■ **Vorliegender Text**
- - - - -

Verlässt man Riga in Richtung Nordosten, wird es ganz schnell sehr ländlich. Doch auch hierher lockt nicht nur die schöne, waldreiche Landschaft, sondern ebenso ein hochkarätiges Kulturangebot. Wer bedenkt, dass das dünn besiedelte Land mit nicht einmal zwei Millionen Einwohnern in den letzten Jahrzehnten viele international bedeutende Künstler wie Elīna Garanča, Andris Nelsons und Baiba Skride hervorgebracht hat, ist davon nicht überrascht. Es lohnt sich also durchaus ein genauerer Blick auf das eigentlich kleine Cēsis, weil hier Außergewöhnliches geboten wird.
Im Mai 2014 wurde die örtliche Konzerthalle eröffnet, die seitdem das Herz der 17 000 Einwohner zählenden Stadt bildet. Das ist keineswegs selbstverständlich, hat die am Rande des Nationalparks Gauja gelegene Stadt doch auch sonst viel zu bieten. Die Ruine der ab 1209 errichteten Deutschordensburg, die ebenfalls aus dem 13. Jahrhundert stammende St.-Johannis-Basilika oder das im 18. Jahrhundert entstandene Neue Schloss sind nur die Glanzlichter.
Das Pēteris Vasks Festival
Das Zentrum für Musik mit landesweiter Strahlkraft befindet sich in der Nähe der Altstadt. Hier hat Architekt Juris Poga das hundert Jahre alte, von Augusts Lavess entworfene Gemeindezentrum in eine Konzerthalle umgestaltet. Sie beherbergt neben dem großen Saal für Sinfoniekonzerte, Opern-, Ballett- und Theateraufführungen auch einen kleinen Saal mit einer Orgel, ein Geschenk der Musikhochschule Lübeck. Da dort obendrein die regionale Musikschule untergebracht ist, herrscht hier ein reges Kommen und Gehen.
Der berühmteste lettische Komponist, Pēteris Vasks, hat in der Nähe von Cēsis sein Sommerhaus. Im Frühjahr 2018 fand in der Konzerthalle erstmals ein Festival zu seinen Ehren statt, dessen Programm er selbst zusammenstellte. Alle Schwerpunkte seines Schaffens, von Kammer- über Chormusik bis hin zu großer Sinfonik, wurden in vier Konzerten von hochkarätigen Solisten präsentiert. Hugo Ticciati spielte mit der Sinfonietta Rīga unter der Leitung von Juha Kangas Vasks’ „Distant Light“. Der Konzertabend wurde für den lettischen „Latvian Grand Music Award 2018“ nominiert, einen der wichtigsten Musikpreise des Landes.
Ein Festival für ein Streichinstrument
Im April dieses Jahres geht das Festival in die zweite Runde. Dann wird auch Hugo Ticciati wieder vor Ort sein und das selten aufgeführte zweite Violinkonzert des Esten Erkki-Sven Tüür spielen. Bei diesem und anderen Programmen des Festivals möchte Vasks sein Schaffen als Teil der zeitgenössischen nordischen Musiklandschaft präsentieren. Auch Werke des Schweden Albert Schnelzer und des Finnen Olli Mustonen werden zu Gehör gebracht.

- - - - -

■ **Bereitgestellte Daten**
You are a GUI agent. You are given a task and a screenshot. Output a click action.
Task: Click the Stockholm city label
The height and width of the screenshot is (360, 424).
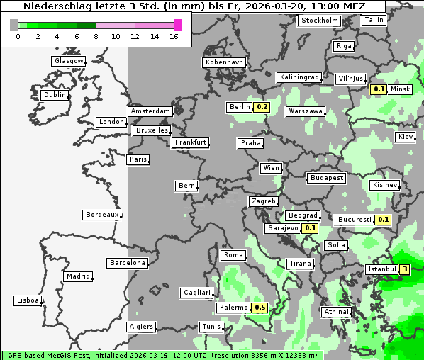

- - - - -

■ **Aufgabenstellung 1**
Wann wurde laut dem Text über Cēsis die örtliche Konzerthalle eröffnet?
■ **Aufgabenstellung 2**
Entscheiden Sie für jede Aussage, ob sie mit dem Text über Cēsis übereinstimmt, und belegen Sie Ihre Entscheidung mit einem wörtlichen Zitat.
(a) Die Orgel im kleinen Saal der Konzerthalle stammt von der Musikhochschule Lübeck.
(b) Das erste Festival zu Ehren von Pēteris Vasks fand im Herbst 2018 statt.
(c) Cēsis hat 17 000 Einwohner.
■ **Aufgabenstellung 3**
Führen Sie den Text über Cēsis im Anschluss an seinen letzten Satz fort.

■ **Lösung 1**
Im Mai 2014.

■ **Lösung 2**
(a) Ja: „ein Geschenk der Musikhochschule Lübeck“
(b) Nein: „Im Frühjahr 2018 fand in der Konzerthalle erstmals ein Festival zu seinen Ehren statt“
(c) Ja: „der 17 000 Einwohner zählenden Stadt“

■ **Lösung 3**
Die Nähe zum Wald hat bei der Bevölkerung von Cēsis eine besondere Verbundenheit zum Material Holz hervorgerufen. Deshalb sind nicht nur das Parkett und die Wandvertäfelungen der Konzerthalle aus dem Holz in der Region gewachsener Bäume gefertigt, das immer noch einen frischen Geruch abgibt. Auch den Wunsch, einem Instrument aus Holz ein Festival zu widmen, hat die Leitung des Konzerthauses umgesetzt: Seit 2015 eröffnet „Cello Cēsis“ jährlich die neuen Spielzeiten. Namhafte Künstler wie Nicolas Altstaedt, Marko Ylönen, Daniel Müller-Schott und Narek Hakhnazaryan sind bereits dort aufgetreten.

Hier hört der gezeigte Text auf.